The Myth and Reality of the “Me” Generation

The Millenials, written by a father and son, describes the nature and character of the millenial generation. The father is a Baby Boomer (Boomers are those who grew up in the 60s and 70s) and the other is his millenial son. For the sake of the discussion and according to the authors’ definition a “millennial” is a person born in between the years of 1980 and 2000. I would then be one of the oldest of the millenials.

The book surveys only those that were born between 1980 and 1991. This generation is the largest in American history, the most educated, the most diverse (ethnically) and the most technologically savvy. Should these characteristics make us optimistic or pessimistic about this generation?

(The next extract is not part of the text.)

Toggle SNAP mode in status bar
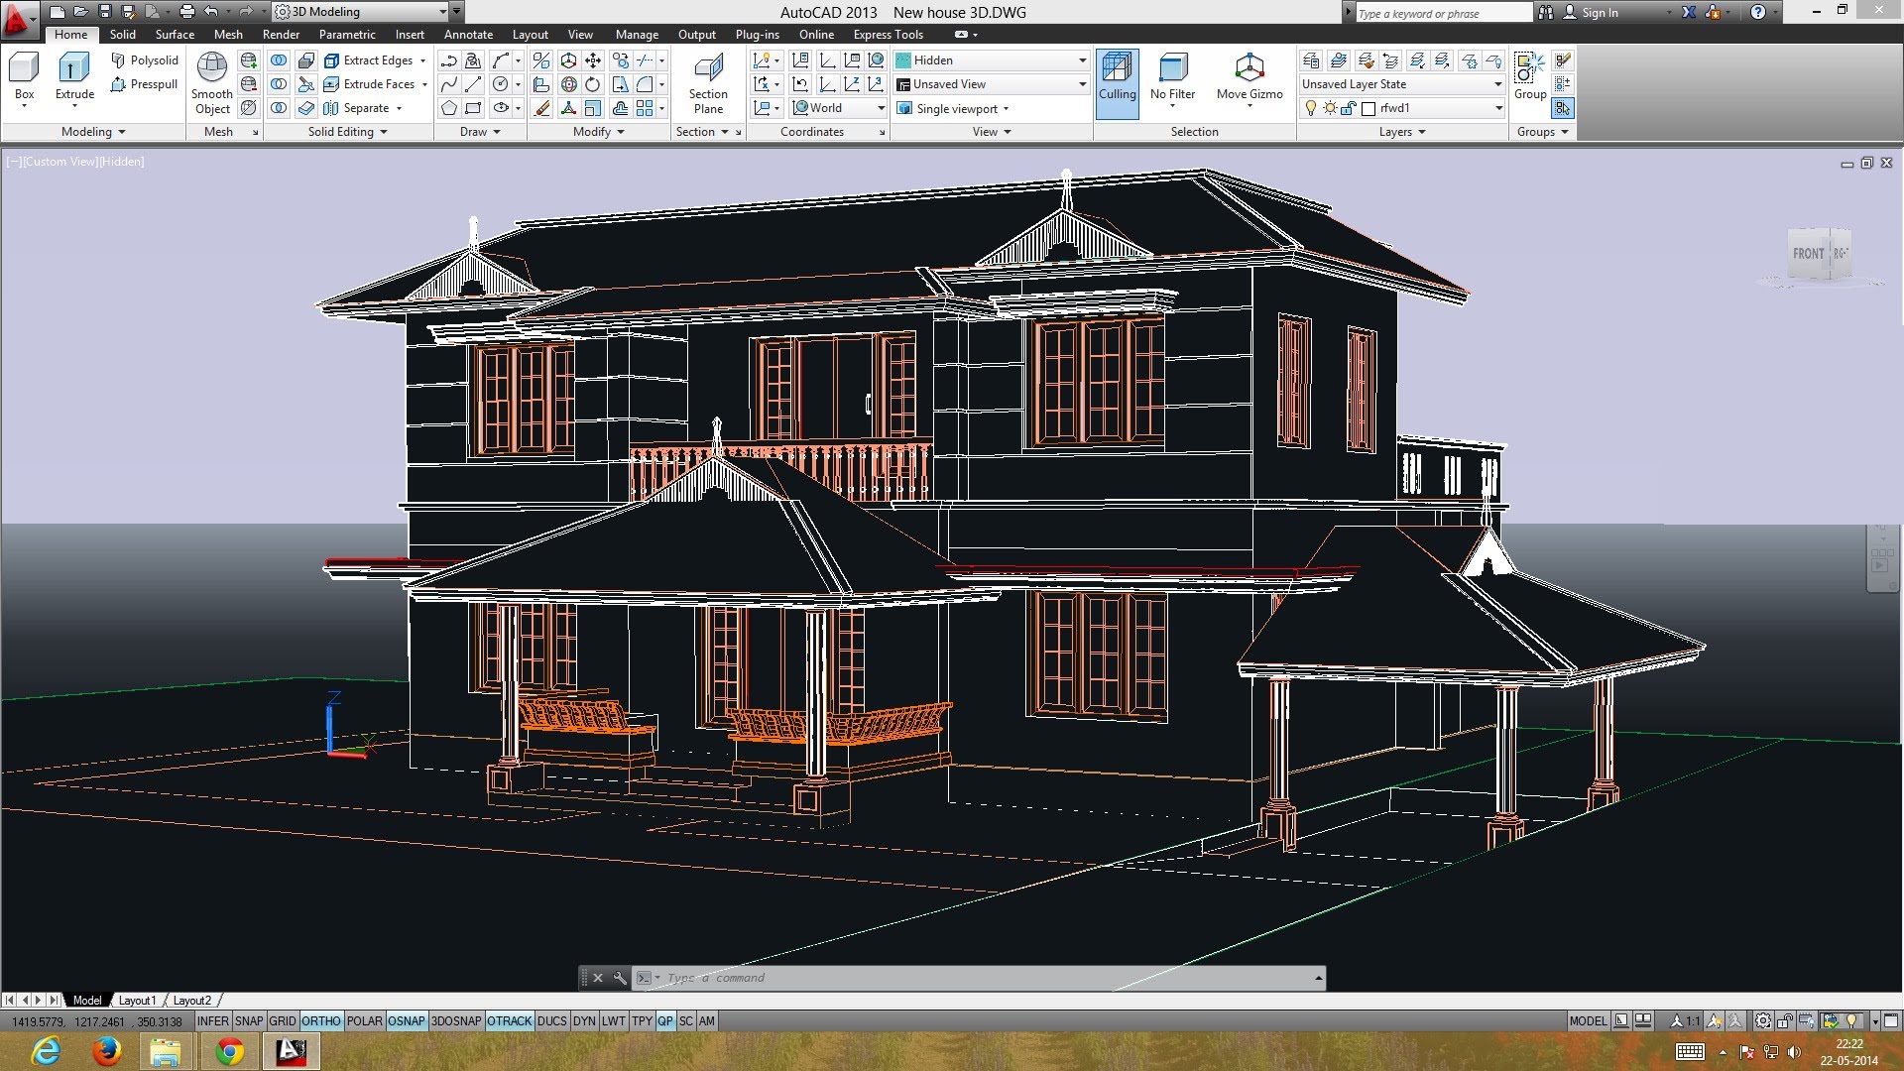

This book was an insightful look into this large younger generation as they enter the workforce, influence elections and start raising their families. I was encouraged to read that the millenials have a very high view of marriage, family and relationships in general. The authors note that over 80% responded that they desire to have either one partner in marriage or not marry at all (This does not mean that their morals are faultless. They are marrying at the average age of 27 and are not necessarily committed to sexual fidelity before marriage).

The book describes them as generous, involved in their communities and ready to make a difference in their world. This desire to make an impact on the world is very different from the choices the Boomers made. They are not seeking change through rebellion, violence or political movements. The millenials want to change their communities by greater involvement and unity. They have forsaken the “American Dream” as their greatest ambition and have placed their focus on relationships instead. This is why they have been drawn so intensely to the latest and greatest in technology. It is mainly used for interaction with family and friends. Needless to say this is an encouraging insight. A large factor that has changed their ultimate priority is 9/11. They experienced loss at an early age and came to realize that life is uncertain and their pursuits need to reflect this.

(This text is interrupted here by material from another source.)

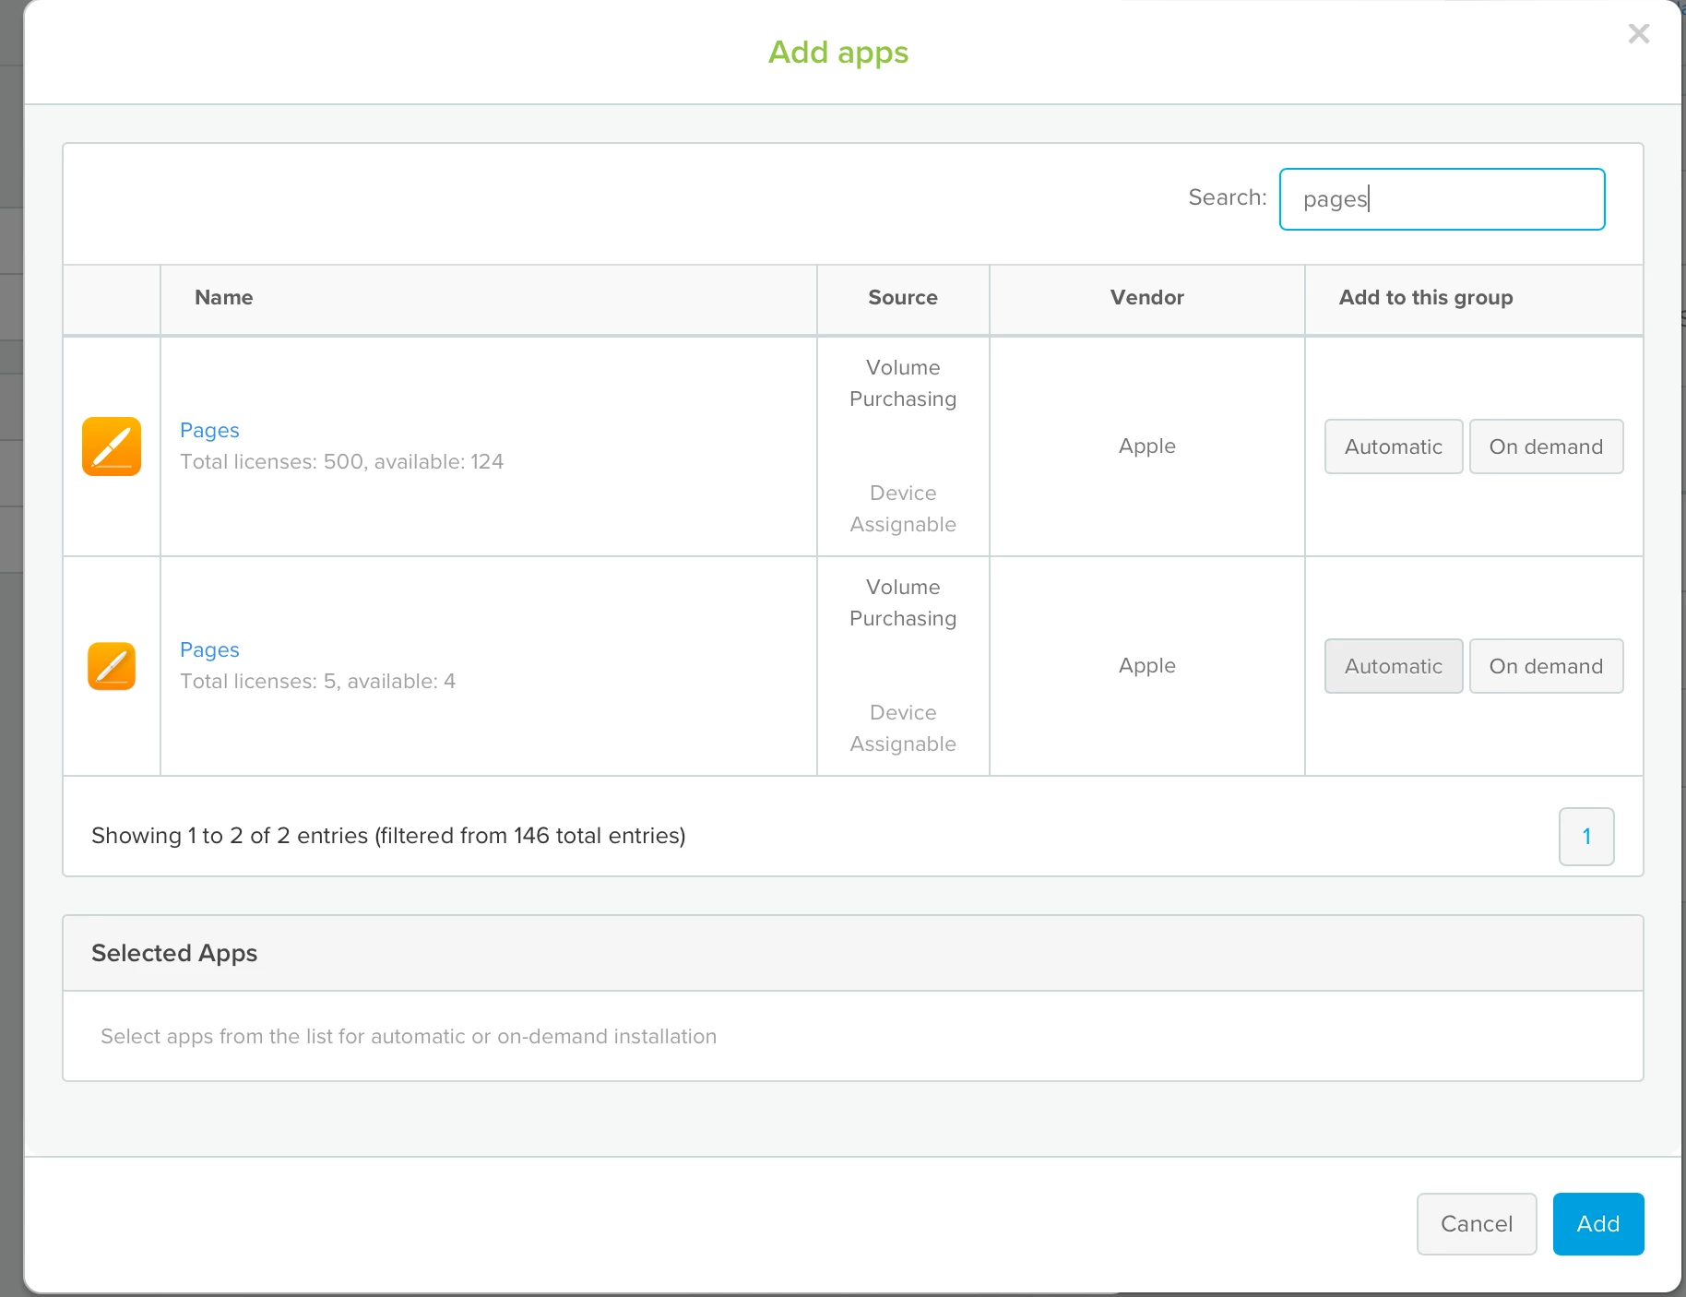
Task: Click the Pages app icon with 500 licenses
Action: pos(112,446)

Another interesting point that the authors made is that they are generally very respectful both to those of different nationalities and older generations. In fact they are not just tolerating their parents’ generation; instead they are looking for input and mentoring. I was encouraged by the observation that while they are confident they have the ability to change their world they do not believe that they can do it alone.

While there are many great attributes of the millenials, they are disinterested in church and government in general. In spite of this observation those of this generation, who admit that they know Christ as their Savior (based on specific doctrinal questions), are passionate about their walk with God and are seeking for an authentic relationship with God.

The generation as a whole is also still pursuing itself. It may seem nobler to pursue relationships over success and financial gain, but it is still a pursuit of self-fulfillment apart from God. The millenials like every other generation are seeking what they believe will ultimately fulfill them and they have sadly missed the one person that can truly fulfill that desire.

While some of their characteristics and attitudes are admirable they are still seeking self-fulfillment in things that will ultimately not satisfy their soul’s wants or needs. What a great opportunity for God’s people to reach an open-minded generation with the good news that only Christ satisfies.

The value of a book like this is not in determining that one generation is better than another. One of the most encouraging things about this generation is their desire to listen and learn from their elders. The value comes in recognizing the opportunity to minister to believers from this generation and understanding how to reach the lost among the millenials. I walked away with a greater understanding and determination to reach out to the lost of my generation.

They are looking for something greater than themselves to pursue and are open to hear from a believer that has found greater satisfaction in life through a relationship with Jesus Christ. Our lives must communicate that we know Christ and it is making a difference.